═══ TRECHO DO DOCUMENTO ═══
Luciana Genro, candidata do PSol a deputada federal, obteve 129.501 votos. Não conquistou vaga: a legenda obteve 179.578, cifra inferior ao quociente eleitoral estadual da eleição: 193.114. Vinte e três candidatos, de 31, se elegeram com menos votos.

Elegeu-se, na mesma data, Tarso Genro, seu pai, e ela se tornará inelegível no Estado, se este não renunciar ao cargo seis meses antes das eleições de 2014 (§ 7 do art. 14 da Constituição da República). O propósito da norma é evitar que o governante use o cargo em favor dos parentes, atendendo ao princípio do equilíbrio da competição. Porém, se reeleita, Luciana poderia concorrer em 2012 ou 2014, ainda que o pai não renunciasse (final do § 7 do referido artigo). Ele próprio poderá concorrer à reeleição sem se afastar nenhum dia, como fez a governadora, em 2010.

Luciana, além de pertencer a outro partido, sustenta debate político com o Partido dos Trabalhadores e o próprio pai, como é notório. Ela o critica, quando entende necessário. Ele fará o mesmo. O fato, aliás, não os deslustra. Que sentido tem, pois, a restrição, se o pai não usará de recursos oficiais para auxiliar a eleição da filha? Pode-se falar em continuísmo familiar, no caso? A regra constitucional, portanto, se literalmente aplicada ao caso, desequilibrará o pleito, ao invés de equilibrar.
═══ DADOS FORNECIDOS ═══
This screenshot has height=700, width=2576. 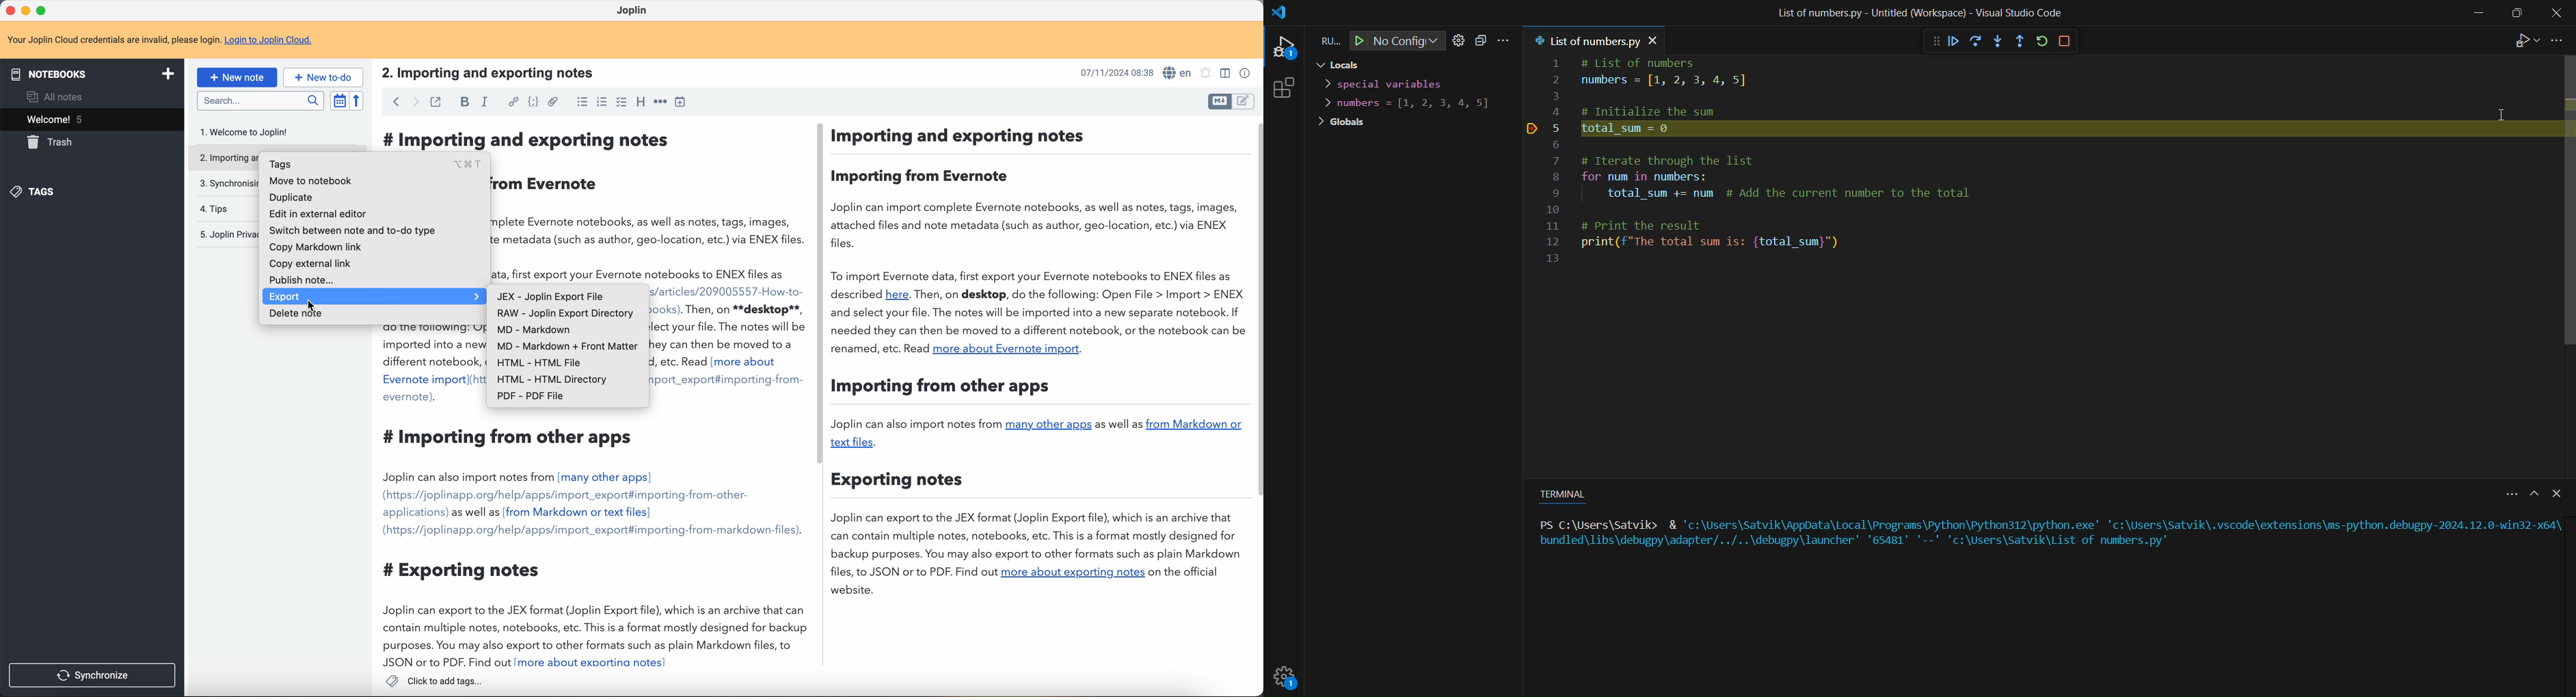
═══
SOLICITAÇÃO ESCRITA A. Segundo o trecho sobre a inelegibilidade de Luciana Genro, qual foi o quociente eleitoral estadual da eleição?
SOLICITAÇÃO ESCRITA B. Continue o trecho sobre a inelegibilidade de Luciana Genro a partir de sua última frase.

RESPOSTA ESPERADA A. O quociente eleitoral estadual foi de 193.114 votos.

RESPOSTA ESPERADA B.
Assim, interpretação constitucional não meramente gramatical – teleológica e sistemática – torna perfeitamente defensável a pretensão de candidatura. Afasta-se uma regra, pela peculiaridade do caso, para aplicação de um princípio. Tribunais do mundo, em geral, fazem uso corrente de técnicas como a ponderação, quando ocorre conflito entre princípios, ao invés da mera subsunção. O Supremo Tribunal Federal e o Superior Tribunal Eleitoral já fizeram a seguinte “construção”: criaram hipótese de perda de mandato, não prevista no texto, no caso de parlamentar que troque de partido sem justo motivo.

Veja-se o voto majoritário do ministro Sepúlveda Pertence no Supremo Tribunal Federal: “Mas, é lugar comum que o ordenamento jurídico e a Constituição, sobretudo, não são aglomerados caóticos de normas; presumem-se um conjunto harmônico de regras e de princípios: por isso, é impossível negar o impacto da EC 16 sobre o § 7 do art. 14 da Constituição, sob pena de consagrar-se o paradoxo de impor-se ao cônjuge ou parente do causante da inelegibilidade o que a este não se negou: permanecer todo o tempo do mandato, se candidato à reeleição, ou afastar-se seis meses, para concorrer a qualquer outro mandato eletivo. Nesse sentido, a evolução da jurisprudência do TSE, que o STF endossa, abandonando o seu entendimento anterior” (RE 344.882, julgamento em 7-4-2003).

Luciana Genro fará um esforço para criar clima jurídico favorável ao registro de candidatura como vereadora em Porto Alegre, em 2012. O artigo procura atender a este chamamento.